- _Given text_:

- - -

Showing posts with label Dreambook. Show all posts
Showing posts with label Dreambook. Show all posts

Tuesday, January 8, 2013

Thoughts of the Day #1/2013: Elliot R. Wolfson (9)

Elliot R. Wolfson (*1956 - )
(Professor Wolfson is author of several admirably deep and
thoughtful books. He is one of the leading scholars in the field of kabbalah,
mysticism and the phenomenology of mystical experience)


Today I want to present a passage about the problem of dream and the prolepsis of redemption from Professor Wolfson's brilliant and absolutely outstanding book "A Dream Interpreted Within a Dream. Oneiropoiesis and the Prism of Imagination" (Zone Books, New York 2011):

"The dream is a prolepsis of redemption, which is depicted as a seeing of the essence without any garment (beli levush), beholding the real, one might say, beyond the veil of metaphor. But Shneur Zalman and those who followed his path appropriated and elaborated the dialectic of disclosure and concealment enunciated by previous kabbalists, a dialectic especially conspicous in the sixteenth century, and thus they discerned that there can be no disclosure of the divine that is not concomitantly a concealment.

- - -

- _Dataset extract_:
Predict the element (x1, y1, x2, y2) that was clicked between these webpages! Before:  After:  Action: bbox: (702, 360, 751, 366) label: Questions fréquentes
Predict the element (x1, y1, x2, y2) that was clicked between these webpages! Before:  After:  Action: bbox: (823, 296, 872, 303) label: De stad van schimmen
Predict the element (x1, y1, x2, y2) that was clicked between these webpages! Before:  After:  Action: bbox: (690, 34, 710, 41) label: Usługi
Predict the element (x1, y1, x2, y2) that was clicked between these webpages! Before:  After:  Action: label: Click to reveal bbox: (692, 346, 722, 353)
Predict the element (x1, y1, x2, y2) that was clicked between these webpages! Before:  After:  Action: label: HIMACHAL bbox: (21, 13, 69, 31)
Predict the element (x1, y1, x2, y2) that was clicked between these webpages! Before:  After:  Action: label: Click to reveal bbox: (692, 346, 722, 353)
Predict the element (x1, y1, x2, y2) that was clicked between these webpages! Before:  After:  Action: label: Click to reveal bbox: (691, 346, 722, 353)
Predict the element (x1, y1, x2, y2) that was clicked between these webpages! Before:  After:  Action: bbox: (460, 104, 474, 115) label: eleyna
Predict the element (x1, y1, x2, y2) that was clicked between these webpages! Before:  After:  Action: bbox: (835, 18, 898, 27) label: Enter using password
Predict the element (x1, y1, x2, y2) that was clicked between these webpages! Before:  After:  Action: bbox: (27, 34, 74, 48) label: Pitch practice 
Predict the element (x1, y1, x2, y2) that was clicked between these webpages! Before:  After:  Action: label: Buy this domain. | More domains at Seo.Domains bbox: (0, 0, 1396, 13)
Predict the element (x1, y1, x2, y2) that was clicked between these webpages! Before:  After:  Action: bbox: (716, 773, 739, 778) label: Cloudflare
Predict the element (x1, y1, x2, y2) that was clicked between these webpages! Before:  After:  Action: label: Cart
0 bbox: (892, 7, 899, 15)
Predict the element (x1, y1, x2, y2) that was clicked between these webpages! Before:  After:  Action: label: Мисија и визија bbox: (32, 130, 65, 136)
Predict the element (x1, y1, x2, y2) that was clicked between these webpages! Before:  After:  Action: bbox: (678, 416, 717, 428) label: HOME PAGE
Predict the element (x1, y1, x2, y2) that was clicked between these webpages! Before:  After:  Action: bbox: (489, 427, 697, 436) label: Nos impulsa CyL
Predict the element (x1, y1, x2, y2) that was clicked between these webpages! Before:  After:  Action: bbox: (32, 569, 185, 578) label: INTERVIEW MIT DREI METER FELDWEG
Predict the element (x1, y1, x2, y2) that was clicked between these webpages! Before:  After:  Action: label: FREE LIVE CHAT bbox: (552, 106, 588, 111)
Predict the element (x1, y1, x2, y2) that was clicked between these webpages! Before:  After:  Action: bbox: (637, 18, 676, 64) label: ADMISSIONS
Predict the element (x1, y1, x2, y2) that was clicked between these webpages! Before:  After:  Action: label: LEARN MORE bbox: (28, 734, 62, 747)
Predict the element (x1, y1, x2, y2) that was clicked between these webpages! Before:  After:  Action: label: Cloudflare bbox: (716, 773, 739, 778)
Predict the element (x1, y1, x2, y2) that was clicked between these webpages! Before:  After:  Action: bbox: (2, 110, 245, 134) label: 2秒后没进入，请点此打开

- - -

- _Given instruction_:
Continue the blog post on Elliot R. Wolfson's dream book from the point where it stops. The material that comes after the blog post is from a separate source.

- _Response below_:
What is revealed is the infinite essence, but the infinite essence cannot be essentialized and remain the essence that is infinite; hence, what is revealed must always remain concealed, and the seeing without a garment amounts to seeing that there can be no seeing without a garment.

Utilizing apophatic modes of speech, it can be said of this essence that there "is no comprehension with respect to it" (ki ein bo shum tefisah), that is the "negation of thought" (afisat ha-ra'yon), the silence that is the "complete nullification of essence" (bittul ha-asmut mi-kol we-khol), the void (efes) that is "more than nothing" (mer eyder nisht), the "essential concealment that is not in existence at all, as it is also concealed itself" (he'lam ha-asmi she-eino bi-mesi'ut kelal we-hu he'lem gam le'asmo).

We can speak of the essence, so to speak, only to the extent that it is unspoken. The oneiric imagination is privileged, because the way to reach the unknowable and unnameable is through the mental faculty that combines opposites and thus points to the mystery of equanimity, the state of indifference wherein opposites are identical in their opposition.

Restoration to infinity - the mystical nuance of the traditional notion of repentance, teshuvah, which is etymologically from a root (shin waw beit) that means to return - is predicated on the removal of consciousness, which is indicative of exile, but also on the illumination of the supernal light, the vestment of concealment, since it is only by being concealed that the concealment can be revealed as concealed.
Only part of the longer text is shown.